== Segment start ==
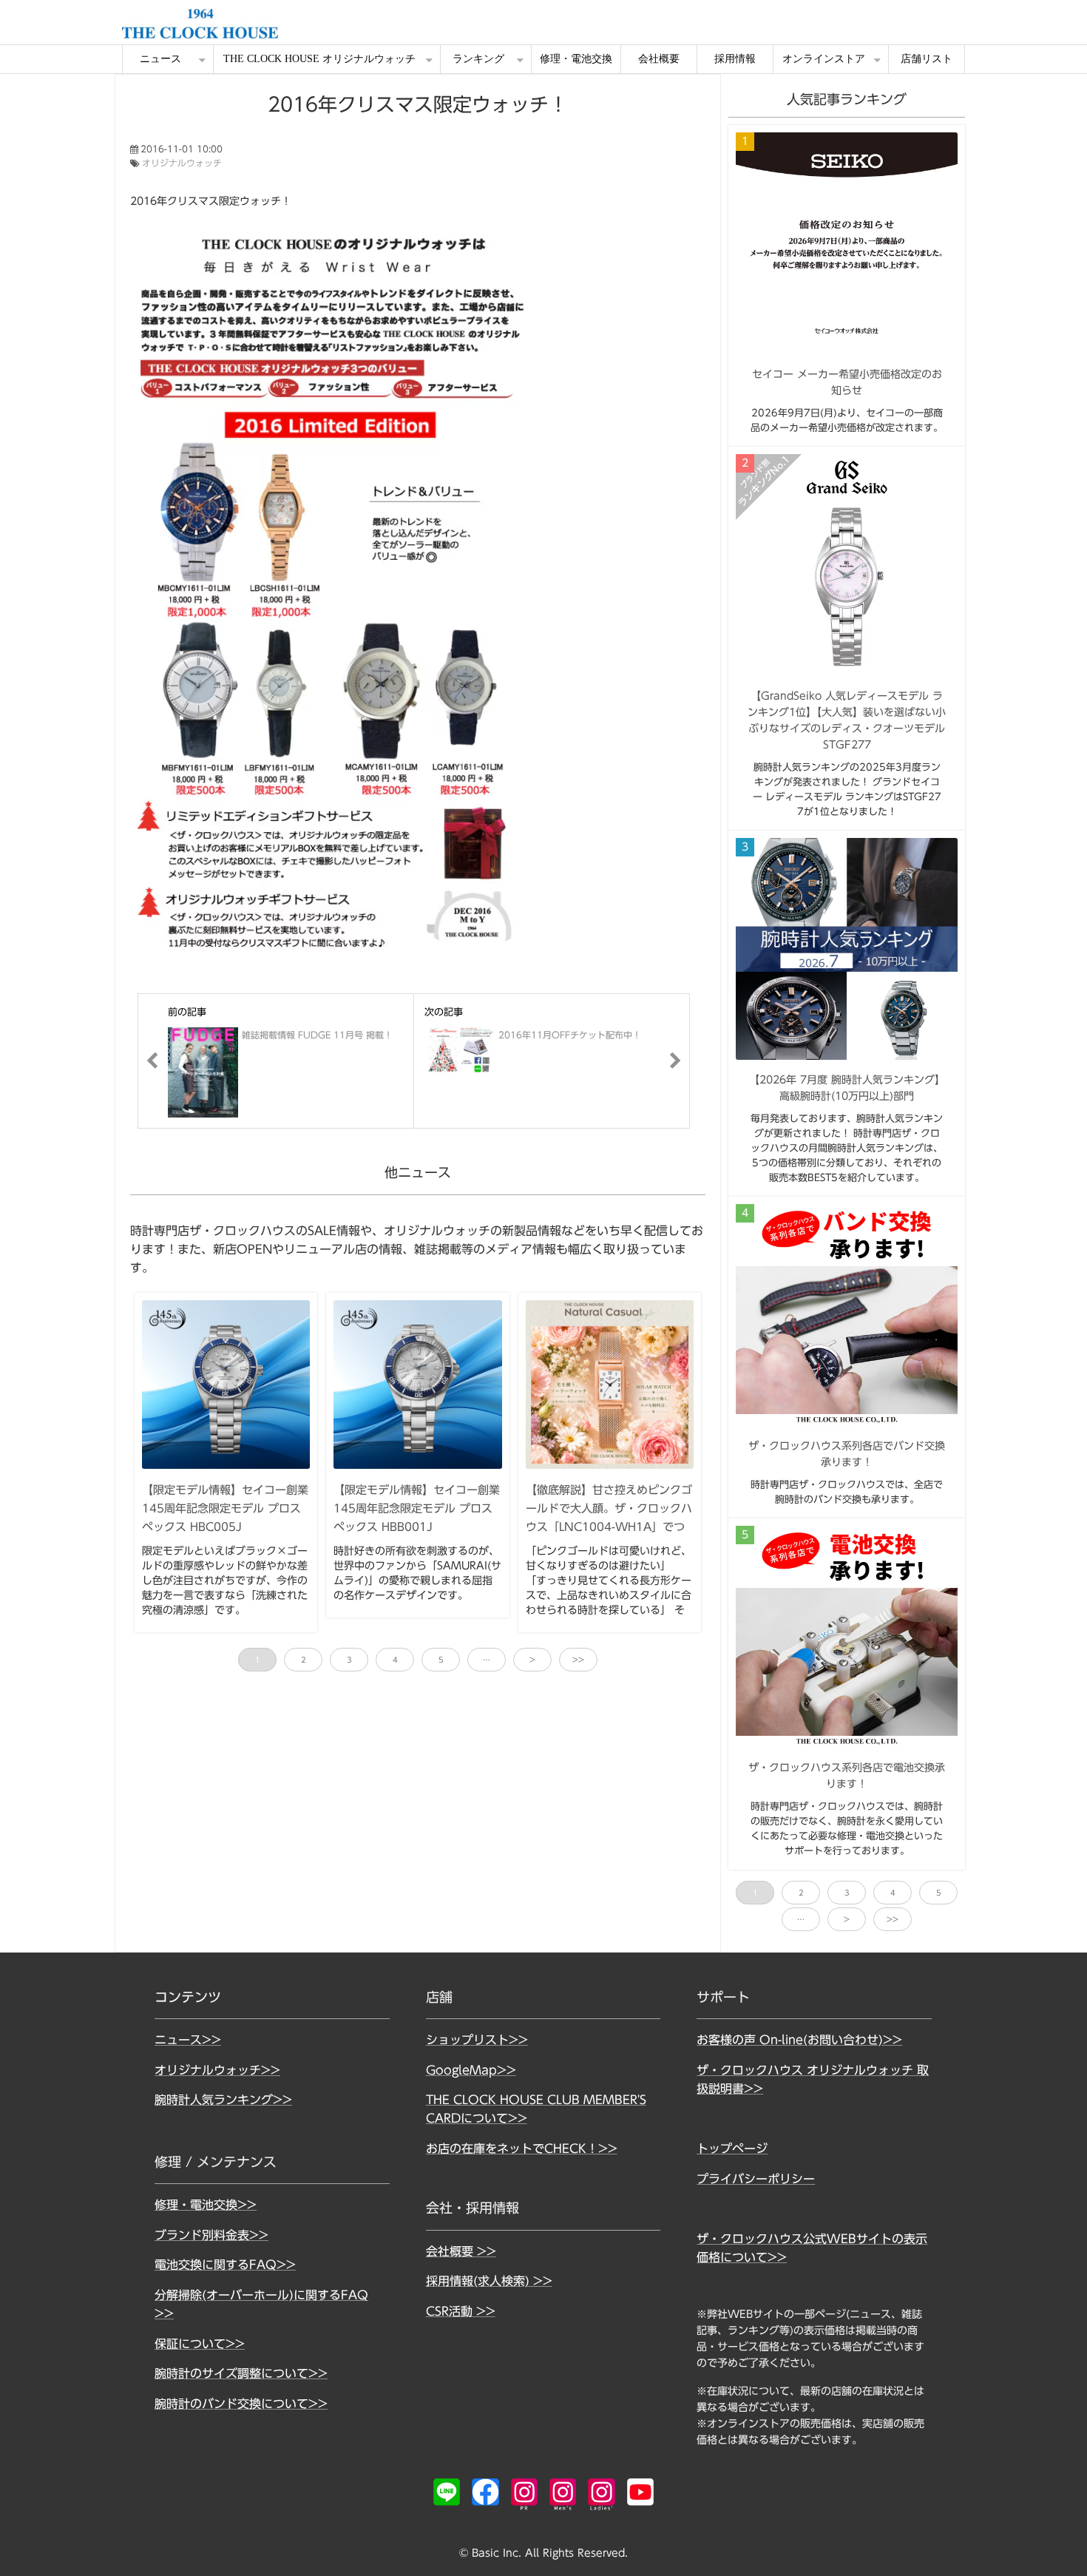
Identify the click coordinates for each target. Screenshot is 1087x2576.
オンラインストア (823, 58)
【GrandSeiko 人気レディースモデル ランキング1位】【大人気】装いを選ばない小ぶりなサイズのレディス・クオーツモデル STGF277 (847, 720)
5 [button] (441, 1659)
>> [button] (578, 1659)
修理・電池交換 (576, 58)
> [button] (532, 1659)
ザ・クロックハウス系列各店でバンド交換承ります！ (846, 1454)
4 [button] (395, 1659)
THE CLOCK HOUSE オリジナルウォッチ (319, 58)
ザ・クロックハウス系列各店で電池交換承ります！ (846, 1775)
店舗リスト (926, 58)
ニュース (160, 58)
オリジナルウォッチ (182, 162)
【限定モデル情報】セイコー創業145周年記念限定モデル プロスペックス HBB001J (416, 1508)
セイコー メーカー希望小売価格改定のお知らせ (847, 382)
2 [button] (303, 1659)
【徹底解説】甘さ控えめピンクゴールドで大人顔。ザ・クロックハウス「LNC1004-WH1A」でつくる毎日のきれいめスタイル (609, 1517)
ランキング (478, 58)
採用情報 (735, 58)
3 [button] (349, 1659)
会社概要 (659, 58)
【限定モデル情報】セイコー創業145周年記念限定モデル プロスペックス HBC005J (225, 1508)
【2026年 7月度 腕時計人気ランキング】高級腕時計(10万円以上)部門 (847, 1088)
== Segment end ==
* TASK BRIEF
Output the lines from the one with "HBB001J (416, 1508)" through the end of the records above, exactly, including both ends, and nothing besides.

* FINAL ANSWER
【限定モデル情報】セイコー創業145周年記念限定モデル プロスペックス HBB001J (416, 1508)
セイコー メーカー希望小売価格改定のお知らせ (847, 382)
2 [button] (303, 1659)
【徹底解説】甘さ控えめピンクゴールドで大人顔。ザ・クロックハウス「LNC1004-WH1A」でつくる毎日のきれいめスタイル (609, 1517)
ランキング (478, 58)
採用情報 (735, 58)
3 [button] (349, 1659)
会社概要 (659, 58)
【限定モデル情報】セイコー創業145周年記念限定モデル プロスペックス HBC005J (225, 1508)
【2026年 7月度 腕時計人気ランキング】高級腕時計(10万円以上)部門 (847, 1088)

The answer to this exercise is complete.